Our assignment that weekend of June 29, 2012, was to set the tone for 180 retreatants, bringing spirituality and science together back to,  “the first primordial flaring forth of the Universe,” in the words of Brian and Thomas.

And as Neil, hearkening back to Yeshua’s prayer, would say,  “Oh mother-father-birther of the cosmos, you create all that moves in light…”your Name shines everywhere.”

We had three, separate,  ten-minute segments to accomplish this, and carry the group forward.  Initially, this was a pretty scary proposition for us  ‘unknowns,’–  providing the opening act for a brilliant, ’rockstar’ cosmologist.

As Ellen recalls, we “needed to create some kind of container space for ‘Abwoon’ to live.”  And it needed to happen quickly within a vast, crowded room full of people, most of whom had never experienced the Dances of Universal Peace before. Or knew anything about the Aramaic language for that matter.

We considered the daunting prospect of getting the group into ten or 12 concentric dance circles amidst the muddle of chairs.  Given our time frame, though, furniture moving was simply not an option. We would have to keep this project very simple. We therefore decided to  embark upon what a California dance friend, and fellow AILP student,  Richard McMurtry, refers to as “pew dancing” – Simply standing, and moving back and forth in place.

So ultimately, we decided to present an introductory, seated guided meditation on  the opening Friday night session that would set the stage for Brian’s talks.  I led off, drawing upon Saadi’s powerful “caravan” meditation. This is the one where he has us envisioning being part of a camel caravan, falling in line behind the beloved ancestors who have gone before us in wisdom, and traveling back to the beginning of Creation.

camelstunisia_njlWe embarked from a Middle Eastern desert, our camels’ favorite environment, then moved  magically to a palm-tree lined beach.  Our trek took us into a mountainous landscape of sparkling snow, followed with a quick side jaunt to a North Carolina meadow filled with spring flowers, bees, butterflies and flitting birds.

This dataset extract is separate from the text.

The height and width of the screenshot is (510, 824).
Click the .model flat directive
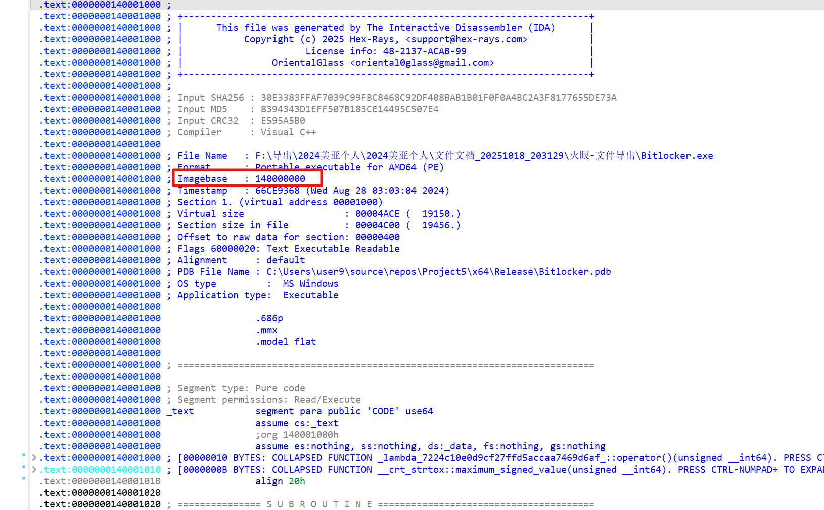286,342
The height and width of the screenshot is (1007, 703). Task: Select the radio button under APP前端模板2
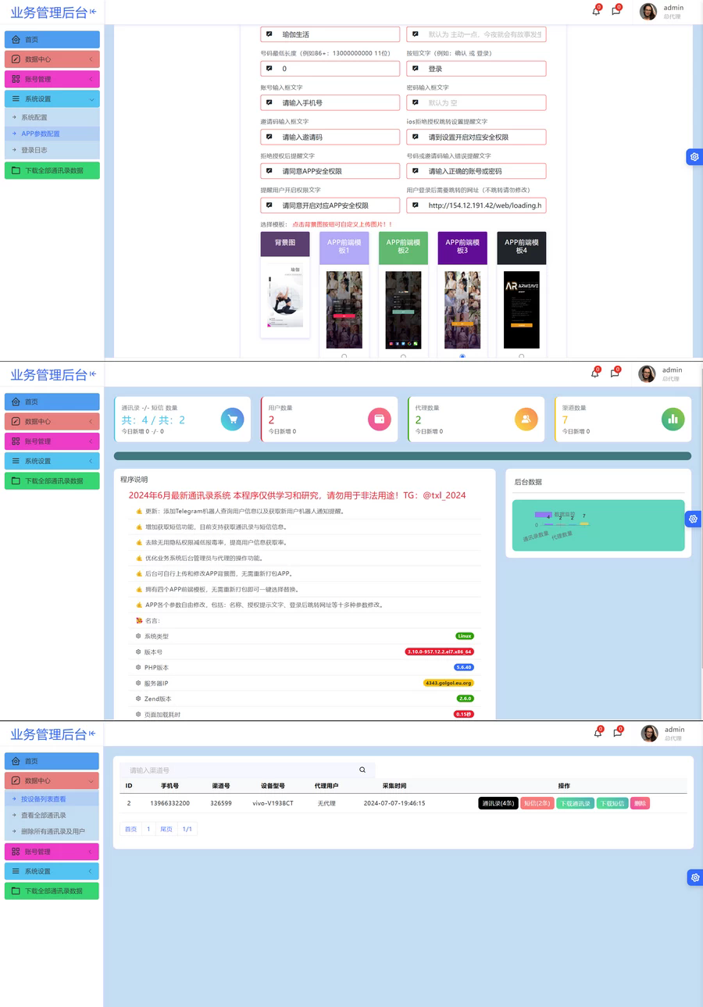pos(403,356)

As our camels prepared to take off into space, we passed a plain filled with grazing dinosaurs.  Then came the floating outwards into the Cosmos, past our sun. our moon, and distant galaxies, until we reached the Original Source.

With Taj’s frame drum, and my open tuned guitar, we lead a breath practice, intoning the sacred phrase, ‘ABWOON.’ We explained the word, and introduced the chant.

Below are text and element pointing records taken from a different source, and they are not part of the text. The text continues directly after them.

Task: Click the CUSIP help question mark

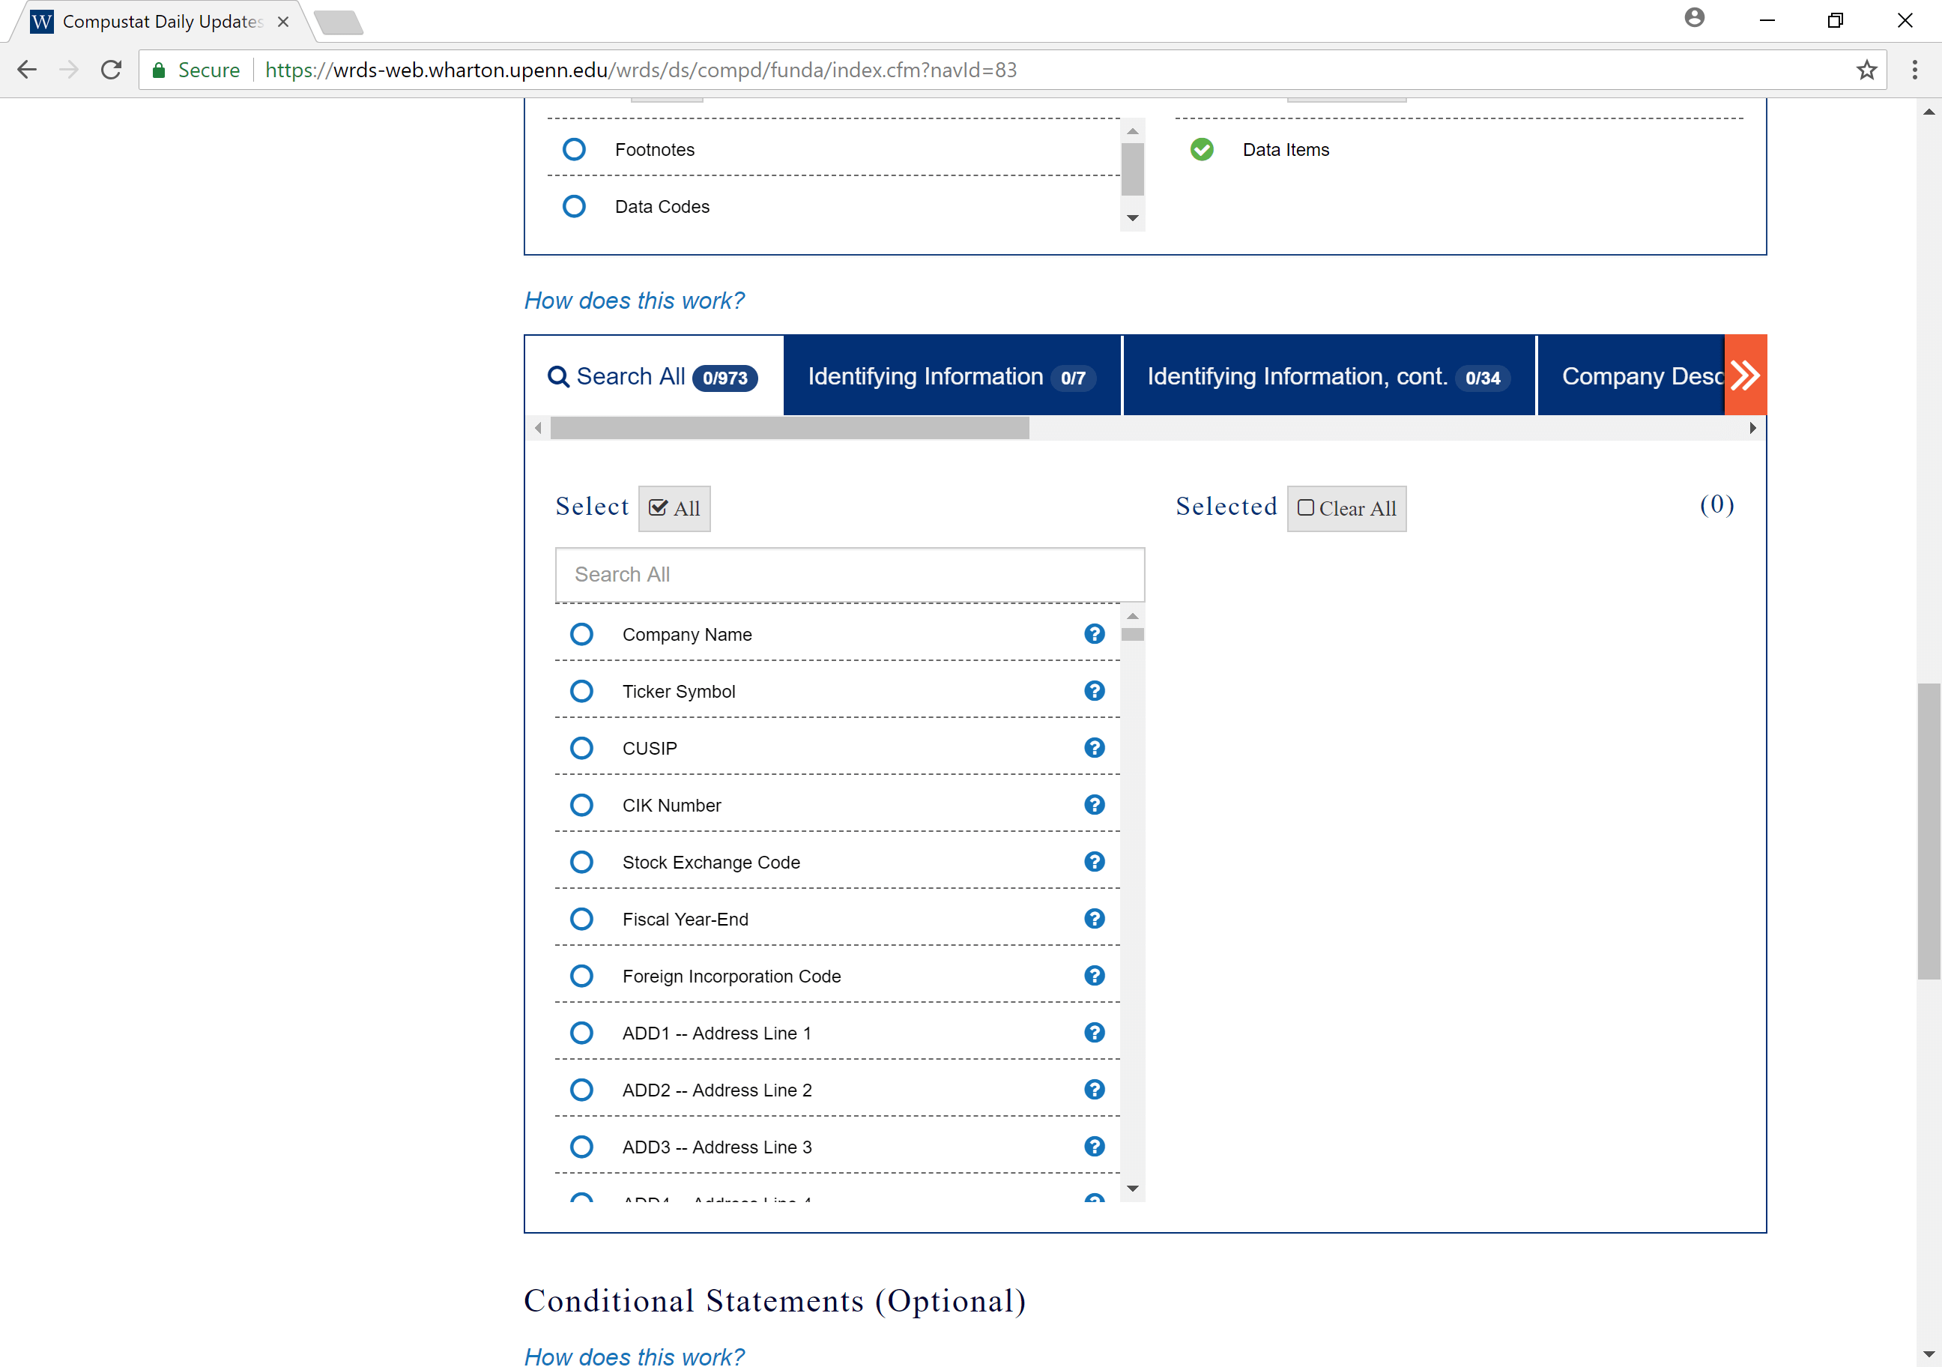Action: coord(1094,748)
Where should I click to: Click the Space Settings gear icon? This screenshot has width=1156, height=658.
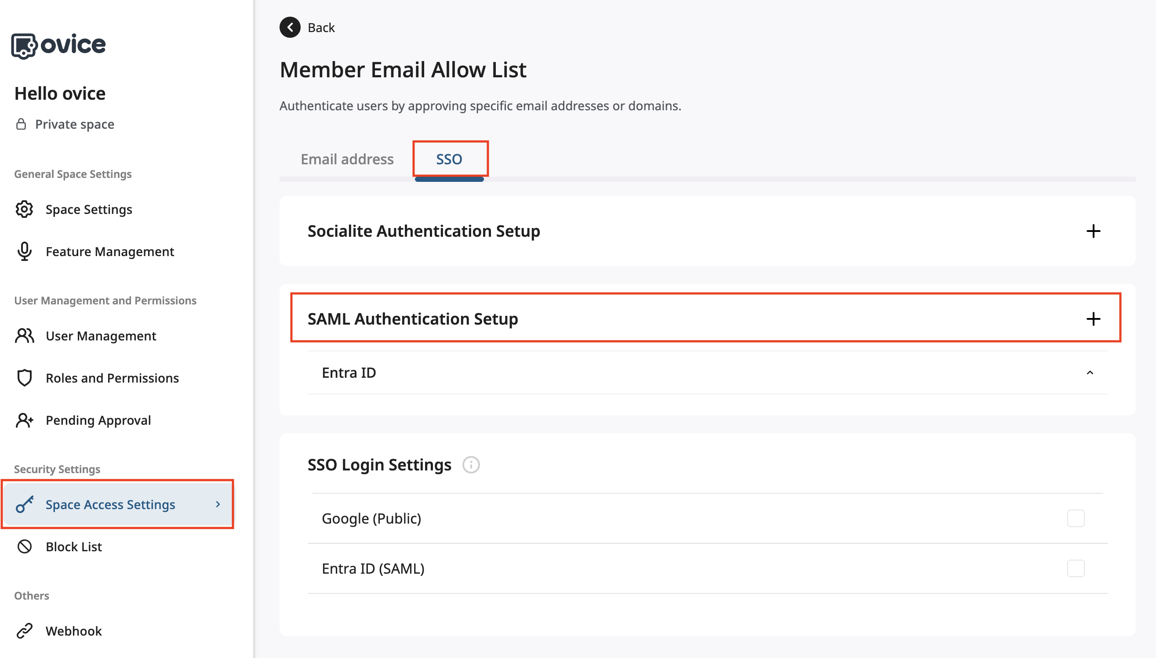(x=24, y=209)
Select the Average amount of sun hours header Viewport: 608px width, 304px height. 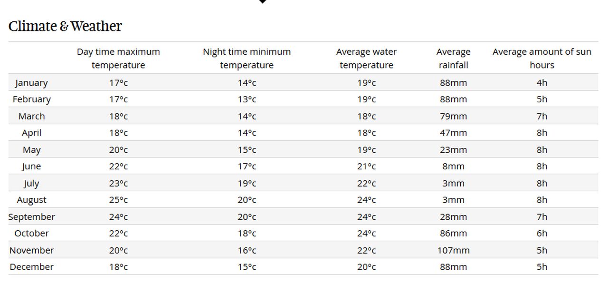point(542,59)
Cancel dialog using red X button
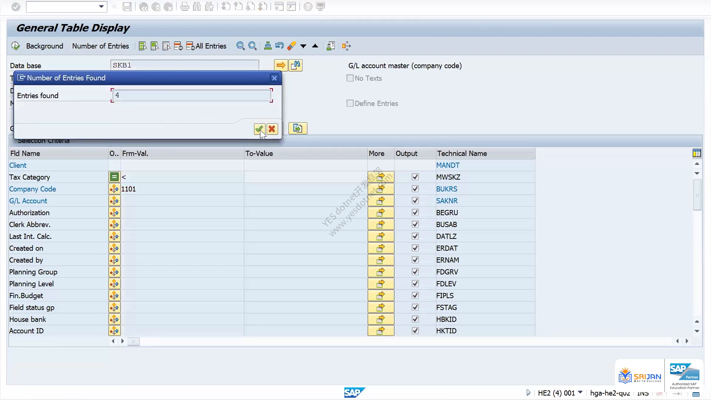This screenshot has width=711, height=400. click(272, 129)
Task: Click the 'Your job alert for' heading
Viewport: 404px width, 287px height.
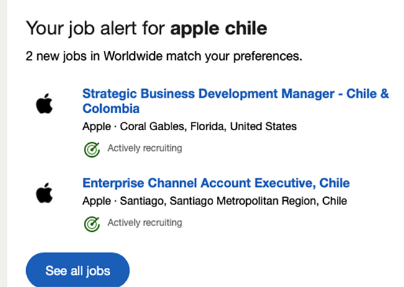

The next day, we resumed the chant, this time with Ellen leading another breath practice. On morning three, Taj reviewed the original meditation, with her frame drum calling up  — “the heartbeat of the Universe.”

We concluded by having Ellen teach the Prayer movements in place. Within minutes, 180 individuals were dancing Abwoon, “totally free of any self consciousness,”  said Taj.

It had all come together.  In looking back Taj observed, that “We took them into that deep place to find the central harmony by chanting the separate sounds in the Aramaic word, ‘Abwoon.’ This is what  united every person in the room.”

Everyone seemed captivated, and moved easily into each phase of our process, without resistance, she added.

Said Ellen: “We carved out the Aramaic words and moved into vibration of Creation. We were not just talking about cosmology, here. We were able to set the tone like a spoken prayer could never have done.” Yes.

Our featured speaker, Brian Swimme, was there with us, through every breath, intoning, singing and movement. “I felt it in his body language,” said Ellen. Which included a twinkle in his eye, a broad smile, and at the conclusion of each session, a fervent ‘thank you.

Meanwhile, one sister from the River’s Edge staff marveled to us ‘unknowns’ that we had provided a whole new experience she had never dreamt could happen. “I’ve never seen anything like this,” she said. And she was smiling, too. By then, so were we.